ERIKA BURKART
Aus dem Schweigen
Das Wort aus dem Schweigen
hat eine Aura von Sprache,
die ihre Wurzeln
tiefer schickt.
Sein Echoraum Zeit.
Warten, bis es zurückkommt.
Weit ist es gegangen;
unter Tag zum Wasser,
darin sich einer erkennt.
Ein Paßwort.
An Grenzen geprüft
half es weiter.
Der entkam, wird verstanden
an beiden Ufern.
nach 2000
aus: Erika Burkart: Ortlose Nähe. Ammann Verlag, Zürich 2005
Die Vorstellung von einer Einheit zwischen Natur und Ich gehörte anfangs zu den Gewissheiten der Schweizer Schriftstellerin Erika Burkart (1922–2010) Der Mensch sollte an einer mystischen und naturphilosophisch gedachten Ganzheit teilhaben.

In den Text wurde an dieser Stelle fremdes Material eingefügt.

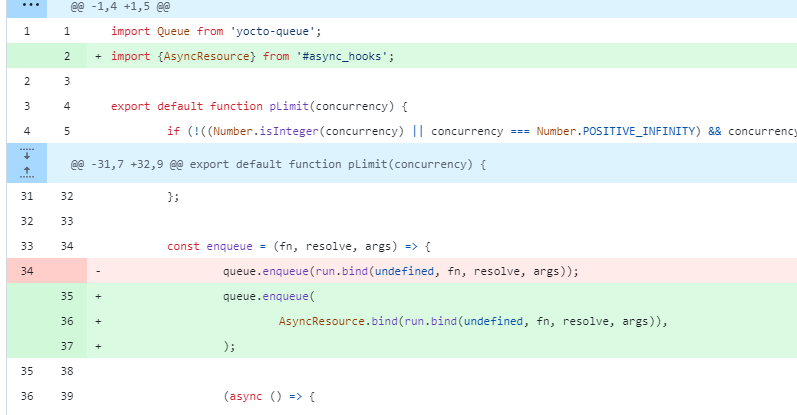797x415 pixels.
Task: Click the expand-down arrow in the second hunk header
Action: click(x=26, y=154)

Burkart, die vor allem als Lyrikerin große Beachtung fand, konnte diese Vorstellung sehr bald nur noch als sehnsuchtsvollen Fluchtpunkt zeichnen. Denn so etwas wie „die ganze Wahrheit“ wird von den Worten weniger gebannt als bedroht.
Diese sprachskeptische Haltung artikuliert sich auch in dem Gedicht „Aus dem Schweigen“. Es geht nicht darum, das Wort zu ergreifen, sondern sich ins Lauschen einzuüben. Um einen numinosen Raum zu erfahren, der Diesseits und Jenseits umschließt, braucht es ein Passwort; eine Art von Obolos, ein Fährgeld für Charon, den Fährmann der Unterwelt. Die Worte werden an Grenzen „geprüft“; aus dieser Einsicht kommt der respektvolle Tonfall. Burkarts Dichtung will Rätselhaftes nicht lösen, sie will es allenfalls behutsam nachbuchstabieren.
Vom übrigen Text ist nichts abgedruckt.